10年くらい前に昔のお風呂の話を書きました。

今日、また新たに書くことにしました。

僕の小学生の頃と言えば1960年前後です。

その頃、自宅にお風呂があったのは半分くらいだと思います。

 

家風呂がない家庭では銭湯です。

今のスーパー銭湯ではないですよ。

男湯と女湯の入り口の境にある番台でお金を払うと着替えの部屋、その先には洗い場と浴槽のある銭湯。

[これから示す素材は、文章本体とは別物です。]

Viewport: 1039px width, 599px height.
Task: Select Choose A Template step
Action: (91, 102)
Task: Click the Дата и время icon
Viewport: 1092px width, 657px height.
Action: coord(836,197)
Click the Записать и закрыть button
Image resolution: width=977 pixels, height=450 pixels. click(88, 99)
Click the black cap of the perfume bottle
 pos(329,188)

1964年、東京都内での銭湯利用率は約40%、1967年では約30%だったそうです。

 

僕の実家には風呂がありました。

風呂が家にあると仕事から帰ってきた人などはすぐ入れるので楽かもしれないけれど、今とは風呂の設備が大違いなので、家庭の主婦は大変でした。

銭湯の方が楽だったと思います。

 

今のお風呂は、湯量も温度もボタン押すだけで、必要な作業は何もありませんよね。

僕の小学生時代1960年頃のお風呂、

60代以下の人は想像がつかないでしょうけど、めちゃくちゃ手間がかかります。

 

実家の場合、お風呂を沸かす燃料は薪でした。

どこから運んでもらっていたのかは忘れましたが、ある程度の大きさの木材を運んでもらうのでした。

それを小型の斧で小さくする、薪割り仕事があります。

お風呂場には水道蛇口がなかったので、風呂場の隣にあった井戸から手漕ぎでバケツに水を入れて、楕円形の木の桶、つまり風呂桶に一杯一杯入れるのです。

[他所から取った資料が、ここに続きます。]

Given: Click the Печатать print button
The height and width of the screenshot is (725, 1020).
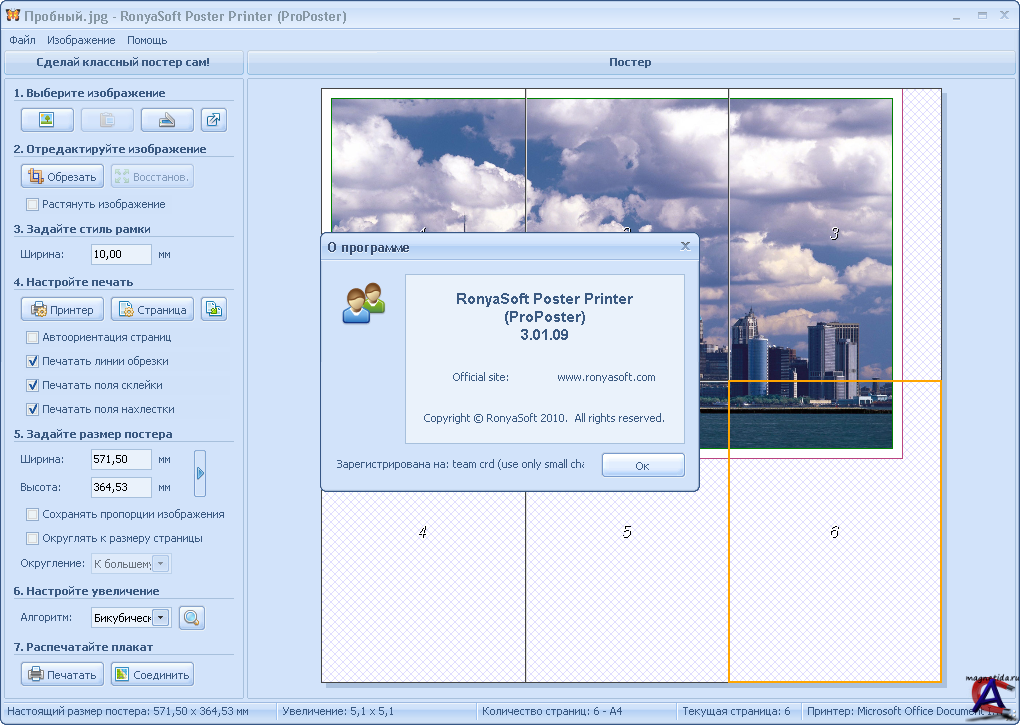Looking at the screenshot, I should tap(62, 674).
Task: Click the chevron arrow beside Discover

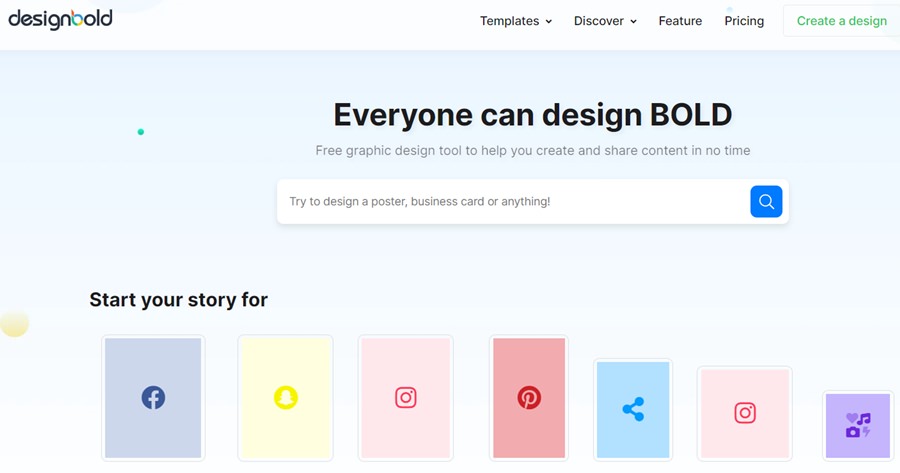Action: (633, 22)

そして、風呂桶についているかまどで薪を燃やして冷水を適温にするわけです。

 

しかも入っている間もお湯の温度は一定でないので、薪を加えて火を強くして熱くしたり、熱すぎたら水を入れて調整したりと今思うと気が遠くなるような作業が必要でした。

もう、そんな時代には戻れませんね。

 

風呂に入るだけでもそんな状態なわけだったので、今のように毎日入る家はありませんでした。特に冬は3,4日おきだったと思います。

毎日入るのが日常的になったのは、都市ガスが普及した後らしく、1970年代以降らしいです。

 

1960年代後半の漫画の「パーマン」の主人公のセリフでこんなのがあるそうです。
『ちゃんと、3日に一度は風呂に入っているぞ』
つまり、3日に一度風呂に入れば、威張れる話だったのかも。

 

2022年末での東京都内の銭湯は462軒で、15年で464軒が廃業したそうです。

廃業理由は「営業不振」かと思いきや、それでの廃業はたったの20軒で、多くは施設の老朽化、経営者の高齢化かつ後継者がいない、そういう理由だそうです。

 

銭湯の利用料は都内の現在は、大人520円、6~12才が200円、5才以下が100円とのこと。

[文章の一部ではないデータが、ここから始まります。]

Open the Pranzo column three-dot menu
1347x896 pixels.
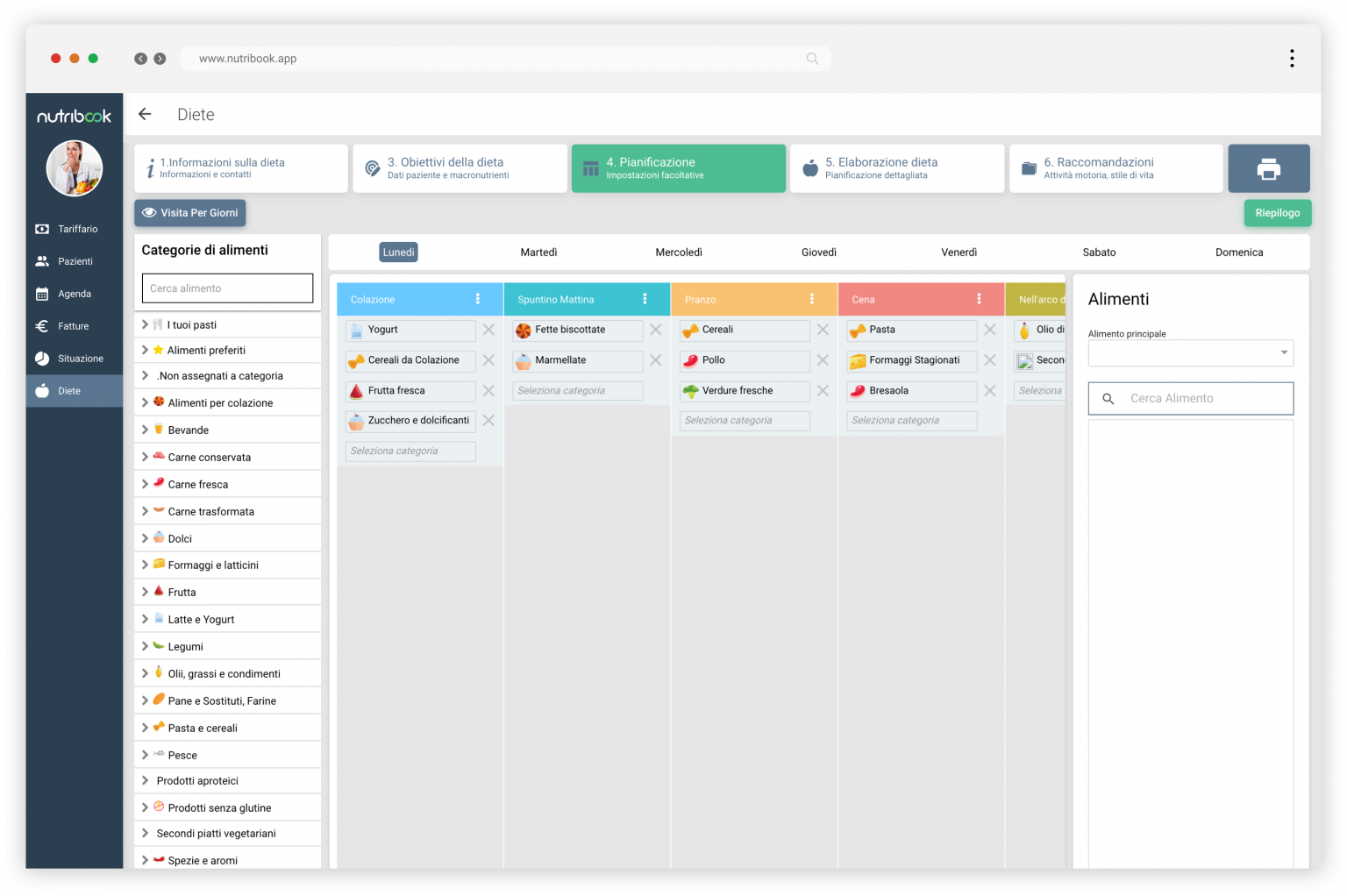coord(812,299)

夫婦と子ども1人が銭湯に行ったら、1回で1240円もかかる。

毎日通ったとしたら1ヶ月で3万7200円。

これを高いと思うか、安いと思うかは、それぞれの価値観によりますね。

 

我が家の近くにあった銭湯は、もう10年くらい前に廃業しましたが、

2階建ての大きな駐車場があり、車で来ている人もけっこういました。

銭湯は広くて天井が高いから気持ちいいですけどね。